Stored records
####################
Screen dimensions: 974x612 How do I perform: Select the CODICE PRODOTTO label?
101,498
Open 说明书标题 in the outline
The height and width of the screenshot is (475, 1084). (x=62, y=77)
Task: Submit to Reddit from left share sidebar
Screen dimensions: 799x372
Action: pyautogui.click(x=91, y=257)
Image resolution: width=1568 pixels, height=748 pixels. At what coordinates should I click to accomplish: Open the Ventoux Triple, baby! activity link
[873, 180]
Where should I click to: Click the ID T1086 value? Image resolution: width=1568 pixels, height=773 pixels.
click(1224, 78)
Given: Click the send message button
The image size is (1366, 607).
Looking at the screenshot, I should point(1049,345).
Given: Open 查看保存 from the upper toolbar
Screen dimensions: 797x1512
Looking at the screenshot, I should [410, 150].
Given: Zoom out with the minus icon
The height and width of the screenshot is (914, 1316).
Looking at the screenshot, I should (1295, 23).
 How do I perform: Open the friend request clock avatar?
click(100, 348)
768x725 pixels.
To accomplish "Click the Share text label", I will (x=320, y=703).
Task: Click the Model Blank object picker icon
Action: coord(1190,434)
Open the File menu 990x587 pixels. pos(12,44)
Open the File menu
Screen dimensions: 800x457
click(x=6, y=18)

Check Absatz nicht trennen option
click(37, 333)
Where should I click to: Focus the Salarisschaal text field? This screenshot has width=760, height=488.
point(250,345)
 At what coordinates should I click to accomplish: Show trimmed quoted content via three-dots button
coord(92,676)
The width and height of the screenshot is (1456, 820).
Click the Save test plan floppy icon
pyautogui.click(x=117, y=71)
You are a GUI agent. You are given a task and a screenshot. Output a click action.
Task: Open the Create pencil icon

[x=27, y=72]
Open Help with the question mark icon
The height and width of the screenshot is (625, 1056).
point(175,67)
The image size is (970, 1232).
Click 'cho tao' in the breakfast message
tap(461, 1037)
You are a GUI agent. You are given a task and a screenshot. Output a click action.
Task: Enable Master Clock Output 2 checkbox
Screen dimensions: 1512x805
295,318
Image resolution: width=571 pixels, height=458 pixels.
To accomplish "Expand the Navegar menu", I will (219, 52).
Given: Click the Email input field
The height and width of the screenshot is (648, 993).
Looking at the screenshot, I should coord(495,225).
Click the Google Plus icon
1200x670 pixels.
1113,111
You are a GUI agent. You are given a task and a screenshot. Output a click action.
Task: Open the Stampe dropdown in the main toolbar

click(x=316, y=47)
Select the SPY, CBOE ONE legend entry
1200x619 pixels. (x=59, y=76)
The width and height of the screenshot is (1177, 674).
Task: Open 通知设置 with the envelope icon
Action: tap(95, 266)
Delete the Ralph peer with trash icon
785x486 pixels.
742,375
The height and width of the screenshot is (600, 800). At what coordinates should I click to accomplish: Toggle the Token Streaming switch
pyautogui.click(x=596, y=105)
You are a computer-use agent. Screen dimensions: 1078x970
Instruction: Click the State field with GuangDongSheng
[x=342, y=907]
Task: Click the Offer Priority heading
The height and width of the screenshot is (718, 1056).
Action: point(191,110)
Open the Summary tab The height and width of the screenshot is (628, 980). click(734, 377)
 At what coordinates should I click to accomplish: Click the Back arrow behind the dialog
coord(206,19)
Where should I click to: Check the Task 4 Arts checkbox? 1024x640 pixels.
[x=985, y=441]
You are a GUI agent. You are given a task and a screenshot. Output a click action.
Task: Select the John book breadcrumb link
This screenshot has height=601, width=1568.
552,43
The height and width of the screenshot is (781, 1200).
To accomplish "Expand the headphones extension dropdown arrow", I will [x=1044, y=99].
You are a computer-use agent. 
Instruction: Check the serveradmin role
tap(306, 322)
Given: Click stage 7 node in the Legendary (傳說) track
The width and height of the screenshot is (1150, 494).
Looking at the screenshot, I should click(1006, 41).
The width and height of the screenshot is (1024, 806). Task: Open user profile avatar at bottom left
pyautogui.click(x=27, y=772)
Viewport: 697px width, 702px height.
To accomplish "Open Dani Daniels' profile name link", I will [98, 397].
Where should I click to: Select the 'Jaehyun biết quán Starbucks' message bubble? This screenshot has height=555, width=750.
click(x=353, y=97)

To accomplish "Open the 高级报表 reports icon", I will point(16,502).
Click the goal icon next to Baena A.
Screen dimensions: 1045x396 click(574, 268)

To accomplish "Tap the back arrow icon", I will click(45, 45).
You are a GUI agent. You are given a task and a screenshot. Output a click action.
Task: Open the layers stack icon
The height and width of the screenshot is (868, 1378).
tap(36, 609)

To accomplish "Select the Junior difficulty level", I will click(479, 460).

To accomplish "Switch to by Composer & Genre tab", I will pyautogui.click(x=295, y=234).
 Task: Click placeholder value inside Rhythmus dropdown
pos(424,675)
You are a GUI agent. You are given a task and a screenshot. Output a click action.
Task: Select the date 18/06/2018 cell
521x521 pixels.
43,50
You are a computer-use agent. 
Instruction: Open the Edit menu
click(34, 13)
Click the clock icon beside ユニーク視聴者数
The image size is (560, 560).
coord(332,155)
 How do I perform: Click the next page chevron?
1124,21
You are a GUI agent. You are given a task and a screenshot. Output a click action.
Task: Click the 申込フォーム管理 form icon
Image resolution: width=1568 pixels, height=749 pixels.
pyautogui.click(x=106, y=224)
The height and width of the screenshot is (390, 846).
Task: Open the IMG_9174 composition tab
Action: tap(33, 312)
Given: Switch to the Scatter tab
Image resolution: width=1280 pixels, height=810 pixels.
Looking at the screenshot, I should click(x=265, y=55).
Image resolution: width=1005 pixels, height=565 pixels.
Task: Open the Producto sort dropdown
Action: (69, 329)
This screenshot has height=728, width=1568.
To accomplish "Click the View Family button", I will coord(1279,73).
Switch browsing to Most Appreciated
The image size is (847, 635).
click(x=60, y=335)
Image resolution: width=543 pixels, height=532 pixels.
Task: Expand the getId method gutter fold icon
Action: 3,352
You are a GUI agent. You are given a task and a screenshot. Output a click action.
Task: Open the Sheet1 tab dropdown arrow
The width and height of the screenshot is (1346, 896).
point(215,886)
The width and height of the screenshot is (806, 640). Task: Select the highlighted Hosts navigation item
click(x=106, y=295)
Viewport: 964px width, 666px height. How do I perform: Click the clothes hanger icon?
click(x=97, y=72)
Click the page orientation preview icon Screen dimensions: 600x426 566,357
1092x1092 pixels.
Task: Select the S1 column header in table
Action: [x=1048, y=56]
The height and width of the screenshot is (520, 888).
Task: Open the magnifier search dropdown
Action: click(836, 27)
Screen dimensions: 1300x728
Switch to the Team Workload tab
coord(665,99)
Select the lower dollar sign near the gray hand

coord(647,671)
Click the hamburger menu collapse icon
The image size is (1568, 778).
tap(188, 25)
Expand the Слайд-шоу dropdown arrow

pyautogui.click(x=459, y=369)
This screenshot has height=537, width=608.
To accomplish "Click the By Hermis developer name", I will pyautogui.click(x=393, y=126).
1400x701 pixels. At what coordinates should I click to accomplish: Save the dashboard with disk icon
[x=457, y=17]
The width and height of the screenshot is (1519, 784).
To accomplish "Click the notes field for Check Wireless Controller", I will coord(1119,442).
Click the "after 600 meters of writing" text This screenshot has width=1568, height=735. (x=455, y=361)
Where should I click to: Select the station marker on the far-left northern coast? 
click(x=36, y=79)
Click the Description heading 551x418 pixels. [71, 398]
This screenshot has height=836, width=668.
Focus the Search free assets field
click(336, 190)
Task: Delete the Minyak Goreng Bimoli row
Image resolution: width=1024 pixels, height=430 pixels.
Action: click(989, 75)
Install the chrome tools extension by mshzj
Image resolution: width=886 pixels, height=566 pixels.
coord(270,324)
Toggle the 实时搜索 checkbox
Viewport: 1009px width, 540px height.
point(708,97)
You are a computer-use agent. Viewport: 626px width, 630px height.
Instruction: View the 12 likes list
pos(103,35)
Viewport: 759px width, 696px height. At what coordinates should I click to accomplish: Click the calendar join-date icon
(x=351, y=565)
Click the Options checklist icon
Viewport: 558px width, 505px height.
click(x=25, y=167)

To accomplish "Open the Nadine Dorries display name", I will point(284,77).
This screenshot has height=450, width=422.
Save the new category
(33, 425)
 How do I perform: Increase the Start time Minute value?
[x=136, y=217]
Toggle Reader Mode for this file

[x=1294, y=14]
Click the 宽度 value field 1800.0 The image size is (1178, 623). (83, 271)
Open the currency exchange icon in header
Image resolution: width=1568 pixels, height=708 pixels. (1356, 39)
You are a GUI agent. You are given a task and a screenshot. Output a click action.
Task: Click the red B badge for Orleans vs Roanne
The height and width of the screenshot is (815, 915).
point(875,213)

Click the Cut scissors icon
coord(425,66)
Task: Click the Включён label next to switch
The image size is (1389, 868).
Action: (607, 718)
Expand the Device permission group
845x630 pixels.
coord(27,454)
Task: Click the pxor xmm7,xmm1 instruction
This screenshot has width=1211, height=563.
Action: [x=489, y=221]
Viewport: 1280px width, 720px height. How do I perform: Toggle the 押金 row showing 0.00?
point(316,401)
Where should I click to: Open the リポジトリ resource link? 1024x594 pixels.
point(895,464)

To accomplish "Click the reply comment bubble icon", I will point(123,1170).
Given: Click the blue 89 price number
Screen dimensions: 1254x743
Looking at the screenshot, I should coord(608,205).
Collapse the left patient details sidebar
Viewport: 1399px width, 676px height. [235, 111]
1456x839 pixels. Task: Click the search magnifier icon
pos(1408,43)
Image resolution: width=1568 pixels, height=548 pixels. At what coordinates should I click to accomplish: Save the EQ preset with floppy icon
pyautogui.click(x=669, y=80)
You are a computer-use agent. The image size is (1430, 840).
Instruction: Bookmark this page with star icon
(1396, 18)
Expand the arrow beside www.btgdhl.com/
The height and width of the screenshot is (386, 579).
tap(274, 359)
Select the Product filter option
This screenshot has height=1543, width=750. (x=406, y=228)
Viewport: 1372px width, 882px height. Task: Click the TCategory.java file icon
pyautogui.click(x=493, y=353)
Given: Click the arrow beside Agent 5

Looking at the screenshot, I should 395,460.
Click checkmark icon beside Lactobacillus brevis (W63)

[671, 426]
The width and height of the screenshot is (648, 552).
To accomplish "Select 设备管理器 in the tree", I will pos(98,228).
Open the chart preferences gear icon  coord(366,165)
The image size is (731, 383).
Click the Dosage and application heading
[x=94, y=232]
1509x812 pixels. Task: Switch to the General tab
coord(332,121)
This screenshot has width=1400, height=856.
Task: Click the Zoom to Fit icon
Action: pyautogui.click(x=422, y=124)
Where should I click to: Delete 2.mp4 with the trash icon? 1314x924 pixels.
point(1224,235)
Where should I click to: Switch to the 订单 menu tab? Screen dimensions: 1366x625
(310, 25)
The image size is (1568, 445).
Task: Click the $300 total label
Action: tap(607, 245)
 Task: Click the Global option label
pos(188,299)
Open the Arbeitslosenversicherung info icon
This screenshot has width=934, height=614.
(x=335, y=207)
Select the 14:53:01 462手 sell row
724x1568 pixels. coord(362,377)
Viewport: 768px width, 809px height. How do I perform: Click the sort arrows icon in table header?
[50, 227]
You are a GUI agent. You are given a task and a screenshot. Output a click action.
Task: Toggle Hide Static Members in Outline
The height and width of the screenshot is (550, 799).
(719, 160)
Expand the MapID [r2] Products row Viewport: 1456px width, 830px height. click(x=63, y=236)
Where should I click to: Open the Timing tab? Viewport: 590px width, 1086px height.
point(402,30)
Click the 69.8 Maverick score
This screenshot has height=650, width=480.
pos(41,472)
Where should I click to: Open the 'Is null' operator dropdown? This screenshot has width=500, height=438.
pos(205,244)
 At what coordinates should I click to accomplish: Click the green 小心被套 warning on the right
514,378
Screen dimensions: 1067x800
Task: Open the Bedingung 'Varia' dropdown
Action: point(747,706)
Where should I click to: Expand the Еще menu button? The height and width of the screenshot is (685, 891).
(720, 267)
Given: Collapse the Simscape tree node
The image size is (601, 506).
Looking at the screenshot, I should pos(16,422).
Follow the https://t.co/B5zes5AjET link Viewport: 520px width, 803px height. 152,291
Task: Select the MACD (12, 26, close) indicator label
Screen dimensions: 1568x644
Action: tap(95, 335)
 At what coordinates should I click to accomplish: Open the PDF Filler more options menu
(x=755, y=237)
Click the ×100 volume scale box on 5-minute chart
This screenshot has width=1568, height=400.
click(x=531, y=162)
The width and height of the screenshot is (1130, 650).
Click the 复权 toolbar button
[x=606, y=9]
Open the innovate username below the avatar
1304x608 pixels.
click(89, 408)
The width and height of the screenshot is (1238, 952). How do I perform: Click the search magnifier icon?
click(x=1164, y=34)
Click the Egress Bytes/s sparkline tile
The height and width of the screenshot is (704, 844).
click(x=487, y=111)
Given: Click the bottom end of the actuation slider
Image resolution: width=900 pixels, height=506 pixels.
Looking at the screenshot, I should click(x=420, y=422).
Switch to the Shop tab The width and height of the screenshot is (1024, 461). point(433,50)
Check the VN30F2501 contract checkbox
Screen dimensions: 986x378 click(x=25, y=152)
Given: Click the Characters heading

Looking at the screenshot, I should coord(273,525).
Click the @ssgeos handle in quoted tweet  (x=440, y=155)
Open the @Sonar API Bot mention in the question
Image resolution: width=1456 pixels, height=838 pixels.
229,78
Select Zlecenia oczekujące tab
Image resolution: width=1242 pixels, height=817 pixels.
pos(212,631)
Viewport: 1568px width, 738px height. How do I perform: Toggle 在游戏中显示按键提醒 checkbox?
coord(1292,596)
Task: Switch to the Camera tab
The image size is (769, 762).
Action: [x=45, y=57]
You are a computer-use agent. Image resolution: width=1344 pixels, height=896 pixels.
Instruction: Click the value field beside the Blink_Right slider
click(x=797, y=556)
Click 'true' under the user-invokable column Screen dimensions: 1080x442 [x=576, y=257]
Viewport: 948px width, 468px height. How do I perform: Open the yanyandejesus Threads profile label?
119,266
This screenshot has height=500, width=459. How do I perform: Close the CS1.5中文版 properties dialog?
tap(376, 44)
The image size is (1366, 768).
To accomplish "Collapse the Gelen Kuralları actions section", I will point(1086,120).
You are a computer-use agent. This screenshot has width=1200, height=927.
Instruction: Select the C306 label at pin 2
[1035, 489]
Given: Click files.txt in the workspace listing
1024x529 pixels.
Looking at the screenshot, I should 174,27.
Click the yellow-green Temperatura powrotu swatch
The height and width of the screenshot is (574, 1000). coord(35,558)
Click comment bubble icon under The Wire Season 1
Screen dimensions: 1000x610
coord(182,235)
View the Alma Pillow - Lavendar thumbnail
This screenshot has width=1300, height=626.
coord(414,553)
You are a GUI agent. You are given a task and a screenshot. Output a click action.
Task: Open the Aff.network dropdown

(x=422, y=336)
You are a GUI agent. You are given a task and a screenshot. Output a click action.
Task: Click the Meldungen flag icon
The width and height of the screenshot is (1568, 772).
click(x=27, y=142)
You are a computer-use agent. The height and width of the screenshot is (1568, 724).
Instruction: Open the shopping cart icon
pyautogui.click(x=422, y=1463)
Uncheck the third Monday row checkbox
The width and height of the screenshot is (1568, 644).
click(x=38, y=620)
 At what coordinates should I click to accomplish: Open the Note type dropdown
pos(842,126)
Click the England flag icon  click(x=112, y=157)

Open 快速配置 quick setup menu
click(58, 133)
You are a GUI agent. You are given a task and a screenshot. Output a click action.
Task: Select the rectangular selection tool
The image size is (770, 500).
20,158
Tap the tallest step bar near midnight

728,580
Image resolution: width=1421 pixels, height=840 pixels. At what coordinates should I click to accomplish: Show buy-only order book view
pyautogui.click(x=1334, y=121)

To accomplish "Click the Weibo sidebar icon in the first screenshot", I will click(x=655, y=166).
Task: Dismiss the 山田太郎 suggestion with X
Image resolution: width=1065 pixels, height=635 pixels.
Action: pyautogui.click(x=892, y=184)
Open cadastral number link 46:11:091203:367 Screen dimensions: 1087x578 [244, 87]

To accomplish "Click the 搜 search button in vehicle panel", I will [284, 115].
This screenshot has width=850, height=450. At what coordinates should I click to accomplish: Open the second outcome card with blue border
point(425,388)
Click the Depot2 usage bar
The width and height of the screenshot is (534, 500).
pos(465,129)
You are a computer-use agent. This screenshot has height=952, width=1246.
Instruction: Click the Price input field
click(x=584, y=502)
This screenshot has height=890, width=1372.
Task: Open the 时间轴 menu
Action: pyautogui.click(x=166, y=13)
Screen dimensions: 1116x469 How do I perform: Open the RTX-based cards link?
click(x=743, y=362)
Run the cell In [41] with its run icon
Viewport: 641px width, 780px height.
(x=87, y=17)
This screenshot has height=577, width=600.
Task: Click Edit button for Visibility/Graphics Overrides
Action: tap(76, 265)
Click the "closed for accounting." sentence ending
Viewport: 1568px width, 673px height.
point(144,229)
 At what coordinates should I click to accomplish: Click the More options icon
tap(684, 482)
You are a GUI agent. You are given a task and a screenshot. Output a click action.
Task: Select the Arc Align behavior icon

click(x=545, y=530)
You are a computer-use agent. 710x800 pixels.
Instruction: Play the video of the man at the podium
####################
Each line above that includes the word "number" is to be copied.

Given: Click the blue 89 price number
Open cadastral number link 46:11:091203:367 Screen dimensions: 1087x578 [244, 87]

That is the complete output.